Daí para a barbárie no esmagamento do levante a distância era diminuta. Barbárie que já havia sido demonstrada pela nobreza húngara, em 1514, quando reprimiu o levante camponês liderado por Jorge Doza. Após sua derrota e prisão, Doza foi executado de maneira cruel: posto em um trono de ferro incandescente, com uma coroa de ferro também em brasa. Depois, seus homens, que haviam sido presos, foram obrigados a comer sua carne (pág 93).

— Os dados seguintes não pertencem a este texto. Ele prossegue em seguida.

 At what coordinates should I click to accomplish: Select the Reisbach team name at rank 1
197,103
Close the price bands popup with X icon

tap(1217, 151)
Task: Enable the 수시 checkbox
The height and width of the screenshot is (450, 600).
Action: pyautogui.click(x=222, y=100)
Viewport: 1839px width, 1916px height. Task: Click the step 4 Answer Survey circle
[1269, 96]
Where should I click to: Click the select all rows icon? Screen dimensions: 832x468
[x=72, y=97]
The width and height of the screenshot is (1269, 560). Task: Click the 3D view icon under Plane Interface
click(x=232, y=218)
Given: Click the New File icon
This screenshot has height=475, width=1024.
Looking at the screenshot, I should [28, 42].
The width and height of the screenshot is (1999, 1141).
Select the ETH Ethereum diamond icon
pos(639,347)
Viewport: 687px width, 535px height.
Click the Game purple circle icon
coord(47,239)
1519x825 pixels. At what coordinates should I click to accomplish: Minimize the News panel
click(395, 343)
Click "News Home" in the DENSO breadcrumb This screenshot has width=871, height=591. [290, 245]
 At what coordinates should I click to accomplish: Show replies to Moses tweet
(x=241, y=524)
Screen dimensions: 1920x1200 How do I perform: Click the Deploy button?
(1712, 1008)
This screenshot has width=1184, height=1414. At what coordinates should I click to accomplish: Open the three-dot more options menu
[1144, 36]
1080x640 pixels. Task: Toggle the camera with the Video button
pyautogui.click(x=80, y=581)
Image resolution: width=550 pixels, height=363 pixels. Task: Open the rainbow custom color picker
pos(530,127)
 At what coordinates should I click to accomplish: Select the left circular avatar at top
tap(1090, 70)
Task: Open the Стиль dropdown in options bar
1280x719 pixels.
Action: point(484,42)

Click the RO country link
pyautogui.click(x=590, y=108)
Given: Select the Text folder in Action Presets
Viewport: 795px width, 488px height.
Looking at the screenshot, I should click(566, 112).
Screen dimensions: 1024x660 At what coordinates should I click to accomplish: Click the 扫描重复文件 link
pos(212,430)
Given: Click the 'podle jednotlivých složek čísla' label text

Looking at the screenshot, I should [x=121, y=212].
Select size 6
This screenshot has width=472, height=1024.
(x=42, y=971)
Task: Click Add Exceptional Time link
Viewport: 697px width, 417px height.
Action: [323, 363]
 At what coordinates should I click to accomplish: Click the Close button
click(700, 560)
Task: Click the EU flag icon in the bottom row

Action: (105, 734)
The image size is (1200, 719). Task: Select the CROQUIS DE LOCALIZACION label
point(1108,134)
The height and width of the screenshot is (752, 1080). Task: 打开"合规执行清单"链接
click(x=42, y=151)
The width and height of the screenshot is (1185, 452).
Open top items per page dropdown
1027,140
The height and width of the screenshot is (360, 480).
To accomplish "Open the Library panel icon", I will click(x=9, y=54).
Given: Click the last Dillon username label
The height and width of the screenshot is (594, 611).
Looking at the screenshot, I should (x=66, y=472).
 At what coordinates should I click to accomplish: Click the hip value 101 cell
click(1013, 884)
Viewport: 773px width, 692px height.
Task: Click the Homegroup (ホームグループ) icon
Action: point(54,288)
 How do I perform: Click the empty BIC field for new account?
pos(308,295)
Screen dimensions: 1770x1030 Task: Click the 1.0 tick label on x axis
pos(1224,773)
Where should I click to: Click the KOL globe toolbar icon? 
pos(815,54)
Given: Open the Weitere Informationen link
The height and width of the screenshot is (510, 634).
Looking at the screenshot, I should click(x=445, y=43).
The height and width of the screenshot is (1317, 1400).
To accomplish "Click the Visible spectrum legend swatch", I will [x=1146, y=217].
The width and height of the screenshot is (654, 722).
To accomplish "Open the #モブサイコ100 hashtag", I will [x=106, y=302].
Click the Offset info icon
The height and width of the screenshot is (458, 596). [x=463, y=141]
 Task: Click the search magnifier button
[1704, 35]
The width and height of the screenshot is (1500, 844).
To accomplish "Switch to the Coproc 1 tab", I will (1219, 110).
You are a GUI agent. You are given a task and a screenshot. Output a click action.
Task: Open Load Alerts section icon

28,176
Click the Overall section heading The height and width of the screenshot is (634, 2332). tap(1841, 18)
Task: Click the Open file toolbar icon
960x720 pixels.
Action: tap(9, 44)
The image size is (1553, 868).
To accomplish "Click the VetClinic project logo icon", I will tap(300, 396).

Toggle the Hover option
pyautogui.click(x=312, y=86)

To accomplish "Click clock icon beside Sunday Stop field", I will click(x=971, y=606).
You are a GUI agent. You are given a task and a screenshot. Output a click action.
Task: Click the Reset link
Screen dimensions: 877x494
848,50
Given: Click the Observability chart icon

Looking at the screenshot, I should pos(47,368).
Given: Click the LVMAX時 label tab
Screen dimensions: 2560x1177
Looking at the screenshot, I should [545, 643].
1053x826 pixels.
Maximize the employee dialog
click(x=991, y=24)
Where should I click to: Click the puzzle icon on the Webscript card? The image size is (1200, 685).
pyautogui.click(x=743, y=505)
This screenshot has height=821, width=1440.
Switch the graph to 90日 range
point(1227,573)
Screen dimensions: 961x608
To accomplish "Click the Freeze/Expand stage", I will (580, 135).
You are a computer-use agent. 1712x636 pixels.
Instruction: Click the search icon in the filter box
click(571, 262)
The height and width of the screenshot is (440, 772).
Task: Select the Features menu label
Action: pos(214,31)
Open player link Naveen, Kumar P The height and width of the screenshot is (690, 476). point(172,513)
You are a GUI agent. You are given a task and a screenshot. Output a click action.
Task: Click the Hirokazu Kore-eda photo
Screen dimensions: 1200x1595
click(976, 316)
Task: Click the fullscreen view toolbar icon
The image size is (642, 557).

Outro elemento da comparação histórica feita por Engels refere-se à incapacidade de qualquer uma das classes em conflito tomar o poder para conduzi-lo de acordo com seus interesses. A Guerra Camponesa e as várias negociações que envolveu, entre os rebeldes, a nobreza e os príncipes, e as traições destes contra a massa popular, mostrava que, na Alemanha da época, “nem a classe camponesa nem qualquer outra estava suficientemente desenvolvida para reorganizar a vida de toda a nação de acordo com os seus interesses” (Pág 126). Para alcançar esta condição, os camponeses precisavam “ganhar a nobreza e sobretudo a burguesia”. Esta era uma tarefa que a liderança camponesa não podia desempenhar naquela época. Thomas Munzer, o principal ideólogo e dirigente da guerra camponesa, e inimigo de Lutero, “representava uma classe que se encontrava totalmente à margem da sociedade oficial, isto é, os germes do proletariado”. Munzer pressentiu o comunismo, da mesma forma como Wendel Hipler, outro chefe do movimento que, “como representante de todos os elementos progressivos da nação, chegou a pressentir a sociedade burguesa moderna”.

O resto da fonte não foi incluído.